A la base, si j’ai choisi de faire des collaborations avec des scénaristes, c’est parce que mes propres scénarios n’étaient pas encore au point. Cela m’a donné la chance de rencontrer Corbeyran. En travaillant avec lui, j’ai pu apprendre le métier de scénariste. Aujourd’hui, lorsque j’imagine une histoire, je dois bien reconnaître qu’il y en a certaines que j’ai envie de dessiner et d’autres que je n’ai tout simplement pas envie de mettre en images. Je préfère donc les proposer à quelqu’un d’autre. Les envies scénaristiques ou dramatiques ne sont pas forcément les mêmes que les envies esthétiques, voire même que les capacités. Dans la série « L’art du crime », par exemple, il y a certaines parties qui se passent dans la Grèce Antique. Honnêtement, je ne pense pas que je serais capable de faire du péplum.

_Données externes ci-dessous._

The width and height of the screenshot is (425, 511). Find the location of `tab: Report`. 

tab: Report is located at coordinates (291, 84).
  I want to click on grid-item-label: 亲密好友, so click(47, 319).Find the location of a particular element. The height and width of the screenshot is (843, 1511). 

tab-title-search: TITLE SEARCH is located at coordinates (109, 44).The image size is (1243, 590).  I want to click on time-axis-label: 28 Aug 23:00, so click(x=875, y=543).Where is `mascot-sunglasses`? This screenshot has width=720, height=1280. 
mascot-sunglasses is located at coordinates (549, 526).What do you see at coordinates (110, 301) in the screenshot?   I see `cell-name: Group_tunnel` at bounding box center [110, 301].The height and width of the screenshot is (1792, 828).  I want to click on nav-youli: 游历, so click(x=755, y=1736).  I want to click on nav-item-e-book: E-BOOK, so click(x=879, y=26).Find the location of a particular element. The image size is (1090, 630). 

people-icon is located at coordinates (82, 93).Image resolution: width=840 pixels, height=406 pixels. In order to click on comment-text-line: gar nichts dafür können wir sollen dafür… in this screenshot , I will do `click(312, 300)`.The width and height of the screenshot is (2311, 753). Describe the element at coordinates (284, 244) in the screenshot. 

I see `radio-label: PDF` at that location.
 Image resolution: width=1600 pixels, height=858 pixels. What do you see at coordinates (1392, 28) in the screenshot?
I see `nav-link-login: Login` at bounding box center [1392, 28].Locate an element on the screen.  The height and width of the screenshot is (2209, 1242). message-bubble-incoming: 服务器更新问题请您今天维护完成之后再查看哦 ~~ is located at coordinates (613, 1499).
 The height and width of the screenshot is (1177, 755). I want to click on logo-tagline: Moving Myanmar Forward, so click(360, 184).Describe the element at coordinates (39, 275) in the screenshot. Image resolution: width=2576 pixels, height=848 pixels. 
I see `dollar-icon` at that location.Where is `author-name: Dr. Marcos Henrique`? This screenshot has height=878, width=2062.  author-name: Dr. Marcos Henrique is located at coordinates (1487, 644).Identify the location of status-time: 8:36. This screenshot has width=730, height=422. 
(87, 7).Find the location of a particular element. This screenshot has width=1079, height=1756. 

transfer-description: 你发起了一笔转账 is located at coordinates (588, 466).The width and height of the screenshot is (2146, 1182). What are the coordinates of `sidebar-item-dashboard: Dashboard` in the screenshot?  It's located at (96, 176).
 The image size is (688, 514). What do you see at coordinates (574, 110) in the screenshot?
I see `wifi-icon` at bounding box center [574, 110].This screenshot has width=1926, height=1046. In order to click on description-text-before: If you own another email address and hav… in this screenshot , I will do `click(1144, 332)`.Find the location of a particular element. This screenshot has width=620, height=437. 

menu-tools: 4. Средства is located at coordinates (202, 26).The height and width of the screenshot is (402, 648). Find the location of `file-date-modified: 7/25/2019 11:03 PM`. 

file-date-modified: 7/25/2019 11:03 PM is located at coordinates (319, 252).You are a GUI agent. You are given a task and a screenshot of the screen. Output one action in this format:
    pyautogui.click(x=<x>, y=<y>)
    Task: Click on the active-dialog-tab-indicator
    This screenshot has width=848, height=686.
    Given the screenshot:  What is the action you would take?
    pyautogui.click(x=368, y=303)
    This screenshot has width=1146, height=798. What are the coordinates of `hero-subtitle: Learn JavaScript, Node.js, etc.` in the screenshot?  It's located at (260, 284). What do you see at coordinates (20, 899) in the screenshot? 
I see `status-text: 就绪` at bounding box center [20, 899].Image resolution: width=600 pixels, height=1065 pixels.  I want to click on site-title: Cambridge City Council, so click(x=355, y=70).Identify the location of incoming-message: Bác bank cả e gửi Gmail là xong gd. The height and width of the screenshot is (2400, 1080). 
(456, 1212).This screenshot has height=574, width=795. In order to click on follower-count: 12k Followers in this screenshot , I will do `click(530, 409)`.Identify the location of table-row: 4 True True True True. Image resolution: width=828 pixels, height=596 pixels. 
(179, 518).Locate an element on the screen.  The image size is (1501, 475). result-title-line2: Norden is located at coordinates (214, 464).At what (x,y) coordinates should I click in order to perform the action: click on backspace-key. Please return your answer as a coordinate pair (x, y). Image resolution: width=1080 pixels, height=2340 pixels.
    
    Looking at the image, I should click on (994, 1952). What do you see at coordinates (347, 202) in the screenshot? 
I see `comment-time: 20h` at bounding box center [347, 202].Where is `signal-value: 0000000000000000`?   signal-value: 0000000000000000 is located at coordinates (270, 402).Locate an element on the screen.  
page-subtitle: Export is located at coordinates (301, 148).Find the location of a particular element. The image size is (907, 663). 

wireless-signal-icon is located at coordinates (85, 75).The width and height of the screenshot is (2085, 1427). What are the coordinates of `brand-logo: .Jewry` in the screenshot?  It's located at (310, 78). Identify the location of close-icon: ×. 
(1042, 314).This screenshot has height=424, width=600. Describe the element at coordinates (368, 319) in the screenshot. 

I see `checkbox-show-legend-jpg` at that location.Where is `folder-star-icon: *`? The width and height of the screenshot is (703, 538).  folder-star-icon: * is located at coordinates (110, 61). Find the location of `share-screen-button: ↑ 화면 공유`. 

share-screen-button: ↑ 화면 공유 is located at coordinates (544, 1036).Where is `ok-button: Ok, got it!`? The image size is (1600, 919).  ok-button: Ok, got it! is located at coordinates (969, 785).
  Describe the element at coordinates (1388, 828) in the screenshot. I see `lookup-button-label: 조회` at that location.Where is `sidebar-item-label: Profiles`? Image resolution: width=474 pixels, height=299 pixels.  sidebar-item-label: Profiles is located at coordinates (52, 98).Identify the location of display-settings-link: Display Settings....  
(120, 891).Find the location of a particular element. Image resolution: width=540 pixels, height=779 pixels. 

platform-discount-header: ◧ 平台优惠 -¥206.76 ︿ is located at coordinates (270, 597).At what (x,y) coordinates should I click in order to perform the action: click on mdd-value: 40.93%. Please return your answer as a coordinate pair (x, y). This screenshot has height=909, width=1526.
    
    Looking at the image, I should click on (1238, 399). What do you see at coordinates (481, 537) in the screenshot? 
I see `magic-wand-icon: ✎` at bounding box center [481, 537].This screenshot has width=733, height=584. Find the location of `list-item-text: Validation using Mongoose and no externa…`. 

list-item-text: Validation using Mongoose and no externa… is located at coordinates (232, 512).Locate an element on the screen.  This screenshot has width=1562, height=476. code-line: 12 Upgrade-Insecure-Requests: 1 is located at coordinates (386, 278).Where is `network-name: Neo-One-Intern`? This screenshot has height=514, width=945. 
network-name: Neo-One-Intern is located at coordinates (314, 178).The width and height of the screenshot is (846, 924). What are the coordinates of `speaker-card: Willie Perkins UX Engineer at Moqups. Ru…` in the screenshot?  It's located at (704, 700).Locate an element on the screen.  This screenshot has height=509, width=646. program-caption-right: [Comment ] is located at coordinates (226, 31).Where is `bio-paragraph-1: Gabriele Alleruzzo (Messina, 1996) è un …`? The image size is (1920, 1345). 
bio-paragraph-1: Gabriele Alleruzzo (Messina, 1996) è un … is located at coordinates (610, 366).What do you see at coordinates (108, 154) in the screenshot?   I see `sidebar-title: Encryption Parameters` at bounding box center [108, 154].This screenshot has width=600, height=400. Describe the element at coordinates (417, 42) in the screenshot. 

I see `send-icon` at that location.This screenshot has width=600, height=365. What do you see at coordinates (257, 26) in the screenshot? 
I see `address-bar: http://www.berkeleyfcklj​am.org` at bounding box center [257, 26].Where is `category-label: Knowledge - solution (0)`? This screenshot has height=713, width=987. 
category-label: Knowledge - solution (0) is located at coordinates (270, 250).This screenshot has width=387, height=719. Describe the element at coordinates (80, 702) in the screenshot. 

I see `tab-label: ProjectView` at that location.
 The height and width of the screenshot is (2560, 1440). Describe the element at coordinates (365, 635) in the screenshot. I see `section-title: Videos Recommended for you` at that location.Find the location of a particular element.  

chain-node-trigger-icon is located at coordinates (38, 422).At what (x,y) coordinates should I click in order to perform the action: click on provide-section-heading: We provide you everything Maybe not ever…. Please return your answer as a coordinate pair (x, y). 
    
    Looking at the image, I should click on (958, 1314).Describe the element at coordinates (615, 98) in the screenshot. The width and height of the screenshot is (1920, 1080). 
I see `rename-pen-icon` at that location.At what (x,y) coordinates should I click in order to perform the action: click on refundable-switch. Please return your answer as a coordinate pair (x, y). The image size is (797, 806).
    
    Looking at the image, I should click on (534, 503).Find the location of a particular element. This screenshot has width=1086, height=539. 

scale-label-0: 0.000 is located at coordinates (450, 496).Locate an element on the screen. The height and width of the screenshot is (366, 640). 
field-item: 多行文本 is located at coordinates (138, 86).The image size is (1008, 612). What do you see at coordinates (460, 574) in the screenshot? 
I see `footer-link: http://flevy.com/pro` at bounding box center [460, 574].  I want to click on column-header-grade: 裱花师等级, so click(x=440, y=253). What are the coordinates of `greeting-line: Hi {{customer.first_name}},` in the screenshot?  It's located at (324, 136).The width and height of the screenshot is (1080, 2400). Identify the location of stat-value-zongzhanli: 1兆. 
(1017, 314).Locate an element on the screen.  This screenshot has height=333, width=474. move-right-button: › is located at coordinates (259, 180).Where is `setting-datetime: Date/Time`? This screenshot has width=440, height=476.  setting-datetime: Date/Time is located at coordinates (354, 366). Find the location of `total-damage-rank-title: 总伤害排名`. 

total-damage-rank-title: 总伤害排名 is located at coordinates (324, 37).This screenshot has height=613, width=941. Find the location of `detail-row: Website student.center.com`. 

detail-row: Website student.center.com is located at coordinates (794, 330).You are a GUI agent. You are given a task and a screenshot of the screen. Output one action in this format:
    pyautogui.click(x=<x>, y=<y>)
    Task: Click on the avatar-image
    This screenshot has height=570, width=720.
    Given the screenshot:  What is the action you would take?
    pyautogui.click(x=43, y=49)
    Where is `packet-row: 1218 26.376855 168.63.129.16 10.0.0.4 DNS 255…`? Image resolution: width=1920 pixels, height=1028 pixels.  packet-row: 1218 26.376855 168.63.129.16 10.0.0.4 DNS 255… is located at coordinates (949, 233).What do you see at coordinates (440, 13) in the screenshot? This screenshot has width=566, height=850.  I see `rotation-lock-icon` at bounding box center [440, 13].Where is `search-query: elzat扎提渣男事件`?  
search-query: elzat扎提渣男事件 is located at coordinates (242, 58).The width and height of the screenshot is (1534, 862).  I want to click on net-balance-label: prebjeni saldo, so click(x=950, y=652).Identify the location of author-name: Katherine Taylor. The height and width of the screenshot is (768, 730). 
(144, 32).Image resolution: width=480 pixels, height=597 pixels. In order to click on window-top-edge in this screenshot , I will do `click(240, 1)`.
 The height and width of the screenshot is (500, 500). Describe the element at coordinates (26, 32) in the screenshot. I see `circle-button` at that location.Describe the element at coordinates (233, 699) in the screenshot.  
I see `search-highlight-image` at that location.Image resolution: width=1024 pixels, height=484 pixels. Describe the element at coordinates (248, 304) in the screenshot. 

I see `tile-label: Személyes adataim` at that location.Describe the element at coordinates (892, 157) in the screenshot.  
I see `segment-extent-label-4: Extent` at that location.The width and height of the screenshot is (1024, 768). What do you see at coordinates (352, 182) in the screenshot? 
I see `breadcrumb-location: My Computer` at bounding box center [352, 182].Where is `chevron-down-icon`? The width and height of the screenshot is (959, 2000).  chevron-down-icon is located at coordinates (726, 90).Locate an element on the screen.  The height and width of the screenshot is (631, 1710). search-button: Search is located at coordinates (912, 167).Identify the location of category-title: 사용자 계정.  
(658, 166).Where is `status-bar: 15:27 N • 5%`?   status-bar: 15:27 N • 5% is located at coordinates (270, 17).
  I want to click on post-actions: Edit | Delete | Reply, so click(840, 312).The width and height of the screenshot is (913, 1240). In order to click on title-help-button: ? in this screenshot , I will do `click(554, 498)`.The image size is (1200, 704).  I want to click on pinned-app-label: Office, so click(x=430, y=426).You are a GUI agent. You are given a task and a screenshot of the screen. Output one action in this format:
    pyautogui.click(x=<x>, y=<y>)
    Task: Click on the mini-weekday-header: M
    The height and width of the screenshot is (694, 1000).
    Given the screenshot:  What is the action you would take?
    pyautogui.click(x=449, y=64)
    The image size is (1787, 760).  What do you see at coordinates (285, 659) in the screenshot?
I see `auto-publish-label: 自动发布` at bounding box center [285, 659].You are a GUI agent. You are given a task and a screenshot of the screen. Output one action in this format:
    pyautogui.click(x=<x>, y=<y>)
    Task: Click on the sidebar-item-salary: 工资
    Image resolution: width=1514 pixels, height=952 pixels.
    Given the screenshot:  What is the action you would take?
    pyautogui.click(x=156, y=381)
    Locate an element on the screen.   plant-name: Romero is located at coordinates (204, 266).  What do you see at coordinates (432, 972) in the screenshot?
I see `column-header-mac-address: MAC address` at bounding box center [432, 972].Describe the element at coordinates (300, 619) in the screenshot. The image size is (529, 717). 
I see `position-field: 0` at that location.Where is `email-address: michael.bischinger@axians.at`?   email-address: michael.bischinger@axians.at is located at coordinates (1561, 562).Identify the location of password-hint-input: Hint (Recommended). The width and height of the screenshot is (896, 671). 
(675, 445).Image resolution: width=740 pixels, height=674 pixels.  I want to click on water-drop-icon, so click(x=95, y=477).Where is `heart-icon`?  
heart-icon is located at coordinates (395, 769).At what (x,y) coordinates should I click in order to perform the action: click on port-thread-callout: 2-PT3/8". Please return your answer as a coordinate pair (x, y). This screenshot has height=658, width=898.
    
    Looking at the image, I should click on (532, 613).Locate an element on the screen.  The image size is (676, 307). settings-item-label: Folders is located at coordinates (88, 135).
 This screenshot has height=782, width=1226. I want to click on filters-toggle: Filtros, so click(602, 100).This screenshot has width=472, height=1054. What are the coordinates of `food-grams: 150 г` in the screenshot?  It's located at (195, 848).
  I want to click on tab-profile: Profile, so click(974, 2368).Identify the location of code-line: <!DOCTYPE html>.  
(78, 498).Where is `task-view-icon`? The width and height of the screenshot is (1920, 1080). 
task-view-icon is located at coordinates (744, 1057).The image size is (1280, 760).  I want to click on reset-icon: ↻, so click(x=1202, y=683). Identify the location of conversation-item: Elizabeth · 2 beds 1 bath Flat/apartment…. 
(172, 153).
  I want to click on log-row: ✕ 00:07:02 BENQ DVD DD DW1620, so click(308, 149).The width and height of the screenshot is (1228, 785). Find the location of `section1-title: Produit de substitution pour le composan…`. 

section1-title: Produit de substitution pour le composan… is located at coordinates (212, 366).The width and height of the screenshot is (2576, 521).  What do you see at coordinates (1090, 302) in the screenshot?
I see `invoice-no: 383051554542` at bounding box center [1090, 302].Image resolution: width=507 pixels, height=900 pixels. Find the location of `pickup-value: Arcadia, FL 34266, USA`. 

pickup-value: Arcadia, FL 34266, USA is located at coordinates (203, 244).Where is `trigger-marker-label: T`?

Est-ce que vous travaillez aussi sur d’autres projets?

Oui, je suis sur un autre projet pour le moment, mais je ne peux pas encore vraiment en parler. Je travaille dessus en même temps que sur le prochain « Agata ». Travailler sur deux projets en parallèle permet d’éviter l’ennui, mais ça permet surtout de réduire les risques inhérents au métier d’auteur de bande dessinée. Si jamais « Agata » ne marche pas, par exemple, je ne cours pas le risque de me retrouver sur la paille du jour au lendemain. Heureusement, l’accueil du premier épisode paraît être plutôt bon. Les premières séances de dédicace me montrent que j’ai un nouveau public, plus féminin. Cela me fait très plaisir. C’était d’ailleurs un peu l’objectif de ce polar sentimental, qui se focalise davantage sur la psychologie des personnages. Avant de me lancer, j’ai d’ailleurs fait lire le story-board à mes filles, qui ont 17 et 20 ans, pour m’assurer que ça leur plaise. Je voulais qu’elles soient intéressées par cette histoire. Je ne voulais pas faire un polar pur et dur, juste pour les mecs.

C’est pour cette raison que vous avez choisi de mettre votre héroïne en valeur sur la couverture de l’album?

Au départ, c’était effectivement ce que j’avais prévu. Mais ensuite, mon projet n’a pas été retenu par l’éditeur. Finalement, ce sont des représentants commerciaux qui ont signalé que la couverture ne faisait pas suffisamment polar. Pour corriger le tir, j’ai donc passé un week-end dessus et j’ai fait quelque chose de plus cinématographique. Le résultat final est convaincant, mais ça s’est fait in extremis.